Für immer sind die Zeiten vorbei, wo Meister Petz in den Urmooren des Brockens und in den Urwäldern der Heide harmlos brummend Bickbeeren äste oder hungrig heulend des Bauern Kuh riß, aus ganz Deutschland ist Braun verschwunden.

Ihm folgte der Luchs. Als Standwild kommt er längst nicht mehr bei uns vor, aber alle paar Jahr verirrt sich ein aus den russischen Ostseeprovinzen herstammendes Stück auf deutschen Boden, um sich aber meist bald darauf in ein Kabinettstück eines Museums zu verwandeln.

Auch Isegrimm der Wolf kann nicht mehr als deutscher Bürger bezeichnet werden, obwohl alle Jahre russische oder Vogesenwölfe trotz aller Paßschwierigkeiten über die Grenze gelangen. Weit kommt er aber auch nicht und muß meist die gerissenen Rehe und Wildkälber mit seinem Balge bezahlen. Für Nordwestdeutschland aber sind alle drei verschwunden.

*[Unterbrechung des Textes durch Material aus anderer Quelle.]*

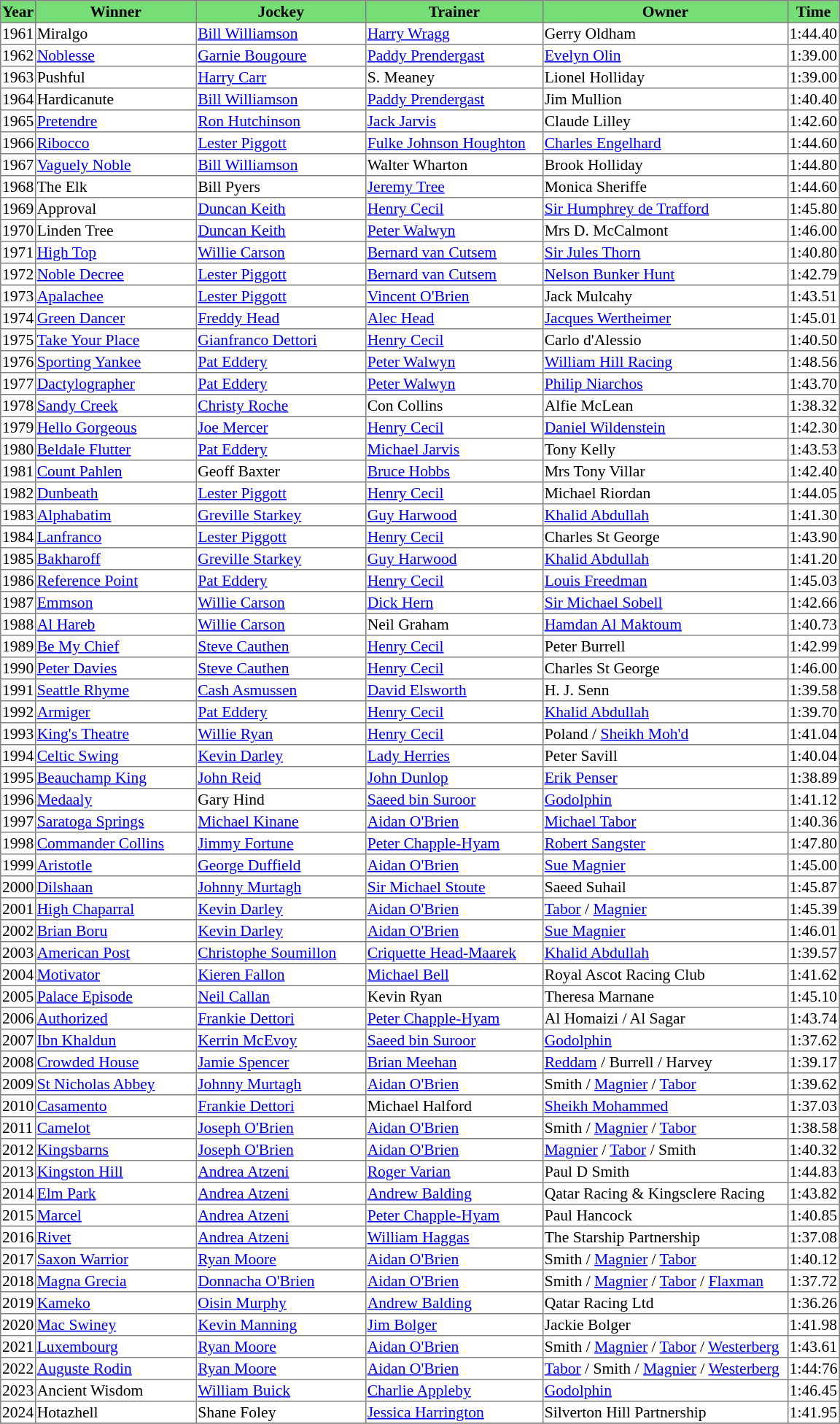
Linden Tree (115, 230)
Paul Hancock (665, 1215)
1973 (18, 296)
Jessica Harrington (454, 1412)
Smith / Magnier / Tabor / Flaxman (665, 1280)
1997 (18, 821)
2002 (18, 930)
1:41.95 (813, 1412)
1:41.62 (813, 974)
Winner (115, 12)
1:42.66 (813, 602)
Gerry Oldham (665, 34)
1:39.58 (813, 690)
2005 (18, 996)
Kingston Hill (115, 1171)
2020 (18, 1324)
1990 (18, 668)
Mrs D. McCalmont (665, 230)
Jamie Spencer (281, 1062)
Noble Decree (115, 274)
1993 (18, 734)
Elm Park (115, 1193)
High Top (115, 252)
1963 (18, 77)
1:44.40 (813, 34)
Silverton Hill Partnership (665, 1412)
H. J. Senn (665, 690)
King's Theatre (115, 734)
Jeremy Tree (454, 187)
Donnacha O'Brien (281, 1280)
Palace Episode (115, 996)
Kevin Manning (281, 1324)
Qatar Racing & Kingsclere Racing (665, 1193)
1978 (18, 405)
Kerrin McEvoy (281, 1040)
Al Hareb (115, 624)
1:40.80 (813, 252)
Ribocco (115, 143)
1992 (18, 712)
1:40.36 (813, 821)
2008 (18, 1062)
Bakharoff (115, 559)
Camelot (115, 1127)
2000 (18, 887)
Authorized (115, 1018)
2006 (18, 1018)
Brian Boru (115, 930)
Jack Mulcahy (665, 296)
Sir Humphrey de Trafford (665, 209)
2004 (18, 974)
1:42.79 (813, 274)
Take Your Place (115, 340)
Smith / Magnier / Tabor / Westerberg (665, 1346)
2013 (18, 1171)
Joe Mercer (281, 427)
Tabor / Magnier (665, 909)
Criquette Head-Maarek (454, 952)
1:45.01 (813, 318)
Daniel Wildenstein (665, 427)
1:42.60 (813, 121)
1986 (18, 580)
1999 (18, 865)
Year (18, 12)
Gianfranco Dettori (281, 340)
Bruce Hobbs (454, 471)
Oisin Murphy (281, 1302)
Medaaly (115, 799)
Hamdan Al Maktoum (665, 624)
Claude Lilley (665, 121)
1979 (18, 427)
Garnie Bougoure (281, 55)
1976 (18, 362)
Cash Asmussen (281, 690)
Willie Ryan (281, 734)
Pushful (115, 77)
Michael Kinane (281, 821)
S. Meaney (454, 77)
1:45.00 (813, 865)
Seattle Rhyme (115, 690)
1980 (18, 449)
Count Pahlen (115, 471)
1:41.04 (813, 734)
Ron Hutchinson (281, 121)
Alphabatim (115, 515)
Celtic Swing (115, 755)
Kameko (115, 1302)
William Haggas (454, 1237)
Miralgo (115, 34)
Erik Penser (665, 777)
Hardicanute (115, 99)
Michael Riordan (665, 493)
1987 (18, 602)
Fulke Johnson Houghton (454, 143)
Emmson (115, 602)
Dilshaan (115, 887)
1971 (18, 252)
1967 (18, 165)
Al Homaizi / Al Sagar (665, 1018)
1:40.04 (813, 755)
1:47.80 (813, 843)
2011 (18, 1127)
Saeed Suhail (665, 887)
Jackie Bolger (665, 1324)
American Post (115, 952)
Auguste Rodin (115, 1368)
1965 (18, 121)
1:48.56 (813, 362)
1:42.99 (813, 646)
Crowded House (115, 1062)
2016 (18, 1237)
Robert Sangster (665, 843)
Tabor / Smith / Magnier / Westerberg (665, 1368)
Jim Mullion (665, 99)
Harry Carr (281, 77)
1:41.30 (813, 515)
Kingsbarns (115, 1149)
1:43.82 (813, 1193)
1:45.39 (813, 909)
1:43.51 (813, 296)
1:41.20 (813, 559)
1:36.26 (813, 1302)
1:40.50 (813, 340)
Christy Roche (281, 405)
1:41.98 (813, 1324)
High Chaparral (115, 909)
The Starship Partnership (665, 1237)
2009 (18, 1084)
Saxon Warrior (115, 1259)
Aristotle (115, 865)
2015 (18, 1215)
Brian Meehan (454, 1062)
1961 (18, 34)
1964 (18, 99)
Peter Savill (665, 755)
John Dunlop (454, 777)
2018 (18, 1280)
Theresa Marnane (665, 996)
1981 (18, 471)
2021 (18, 1346)
Dactylographer (115, 384)
Royal Ascot Racing Club (665, 974)
1974 (18, 318)
1:43.61 (813, 1346)
Tony Kelly (665, 449)
1996 (18, 799)
Vaguely Noble (115, 165)
Monica Sheriffe (665, 187)
1975 (18, 340)
Be My Chief (115, 646)
1:45.03 (813, 580)
Owner (665, 12)
1:40.73 (813, 624)
1970 (18, 230)
William Buick (281, 1390)
Beauchamp King (115, 777)
Lanfranco (115, 537)
1:38.89 (813, 777)
Hotazhell (115, 1412)
1:46.45 (813, 1390)
Kieren Fallon (281, 974)
Beldale Flutter (115, 449)
1:40.40 (813, 99)
1:43.90 (813, 537)
Roger Varian (454, 1171)
David Elsworth (454, 690)
1:37.62 (813, 1040)
Luxembourg (115, 1346)
2017 (18, 1259)
Rivet (115, 1237)
Ibn Khaldun (115, 1040)
2001 (18, 909)
2019 (18, 1302)
Saratoga Springs (115, 821)
1998 (18, 843)
Sheikh Mohammed (665, 1105)
1:39.70 (813, 712)
1972 (18, 274)
Shane Foley (281, 1412)
St Nicholas Abbey (115, 1084)
Reddam / Burrell / Harvey (665, 1062)
2023 (18, 1390)
1:45.80 (813, 209)
1:44:76 (813, 1368)
Michael Tabor (665, 821)
Con Collins (454, 405)
Neil Callan (281, 996)
Vincent O'Brien (454, 296)
1969 (18, 209)
1966 (18, 143)
Michael Jarvis (454, 449)
Reference Point (115, 580)
Jimmy Fortune (281, 843)
Alec Head (454, 318)
Sandy Creek (115, 405)
Michael Halford (454, 1105)
1:42.40 (813, 471)
1:37.72 (813, 1280)
Mac Swiney (115, 1324)
1984 (18, 537)
2014 (18, 1193)
Commander Collins (115, 843)
1:41.12 (813, 799)
Jockey (281, 12)
Philip Niarchos (665, 384)
1982 (18, 493)
Christophe Soumillon (281, 952)
Neil Graham (454, 624)
Magna Grecia (115, 1280)
Sporting Yankee (115, 362)
Poland / Sheikh Moh'd (665, 734)
Brook Holliday (665, 165)
1:42.30 (813, 427)
Walter Wharton (454, 165)
1:37.03 (813, 1105)
1:45.10 (813, 996)
Bill Pyers (281, 187)
Charles Engelhard (665, 143)
2024 (18, 1412)
Casamento (115, 1105)
Charlie Appleby (454, 1390)
The Elk (115, 187)
Kevin Ryan (454, 996)
Approval (115, 209)
1:38.32 (813, 405)
1:45.87 (813, 887)
Jim Bolger (454, 1324)
Gary Hind (281, 799)
1968 (18, 187)
George Duffield (281, 865)
2010 (18, 1105)
1:44.80 (813, 165)
1:43.70 (813, 384)
Harry Wragg (454, 34)
Geoff Baxter (281, 471)
Lady Herries (454, 755)
Armiger (115, 712)
Sir Michael Sobell (665, 602)
1:38.58 (813, 1127)
Green Dancer (115, 318)
Marcel (115, 1215)
1994 (18, 755)
1991 (18, 690)
1985 (18, 559)
Freddy Head (281, 318)
1:44.83 (813, 1171)
1:46.01 (813, 930)
Magnier / Tabor / Smith (665, 1149)
1:37.08 (813, 1237)
1977 (18, 384)
1:40.85 (813, 1215)
1:40.12 (813, 1259)
1:40.32 (813, 1149)
Lionel Holliday (665, 77)
1988 (18, 624)
Pretendre (115, 121)
1:39.57 (813, 952)
Peter Burrell (665, 646)
Motivator (115, 974)
Sir Jules Thorn (665, 252)
1:43.74 (813, 1018)
2012 (18, 1149)
1:39.62 (813, 1084)
Time (813, 12)
Qatar Racing Ltd (665, 1302)
Evelyn Olin (665, 55)
Paul D Smith (665, 1171)
Apalachee (115, 296)
1:44.05 (813, 493)
Trainer (454, 12)
William Hill Racing (665, 362)
Carlo d'Alessio (665, 340)
Peter Davies (115, 668)
Alfie McLean (665, 405)
2003 (18, 952)
John Reid (281, 777)
Hello Gorgeous (115, 427)
Louis Freedman (665, 580)
2022 (18, 1368)
Jacques Wertheimer (665, 318)
1:43.53 (813, 449)
Sir Michael Stoute (454, 887)
1962 (18, 55)
1995 (18, 777)
Mrs Tony Villar (665, 471)
Nelson Bunker Hunt (665, 274)
Dick Hern (454, 602)
1:39.17 (813, 1062)
1983 (18, 515)
Michael Bell (454, 974)
Noblesse (115, 55)
Jack Jarvis (454, 121)
Ancient Wisdom (115, 1390)
Dunbeath (115, 493)
1989 (18, 646)
2007 (18, 1040)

Wie verbreitet der Bär einst bei uns war, das ergibt allein das von H. Ringklib herausgegebene statistische Handbuch der Provinz Hannover, in dessen Ortsverzeichnis sich eine Menge Namen finden, die mit Meister Braun in Verbindung gebracht werden können, wie Bärenhof bei Celle, Barbruch bei Bremervörde, Barbusch bei Hoya, Barenau bei Bersenbrück, Barenburg bei Sulingen und Wittmund, Barenbusch bei Norden, Barendorf bei Dannenberg, Barenfleet bei Meppen, Barenteich bei Osnabrück, Barenwinkel bei Osterholz, Barfelde bei Gronau, Barförde bei Lüneburg, Beerbusch bei Burgdorf usw. Ebenso häufig findet sich das Wort Bär in Forstorts- und Flurbezeichnungen und als Eigennahme, teils ohne Zusätze wie Bar, von Baer, von Behr, Bahr, Bahre, Bär, Behr, Baer, teils mit zusätzlichen, wie Baermann, Bermann oder Beermann. Viel spärlicher sind die urkundlichen Nachrichten über das Vorkommen der Bären, so spärlich, daß man annehmen muß, daß im siebzehnten Jahrhundert der Bär schon so selten bei uns war, wie im achtzehnten der Wolf. Alles, was wir über ihn wissen, ist, daß 1705 der letzte Bär am Brocken erlegt ist, und eine weitere Nachricht meldet, daß in der Mitte des siebzehnten Jahrhunderts ein Bär im Lüß bei Weyhausen erlegt sein soll. Diese Nachricht ist aber mit Vorsicht aufzunehmen, da die alten Chronisten das männliche Wildschwein auch mit Bar oder Bär bezeichneten. In den Museen von Nordwestdeutschland steht kein nordwestdeutscher Bär; die einzigen Reste nordwestlicher Bären sind die aus dem Schlamme von Dümmers stammenden, von dem verstorbenen Amtsrat Dr. C. Struckmann, gefundenen Knochen im Provinzialmuseum in Hannover.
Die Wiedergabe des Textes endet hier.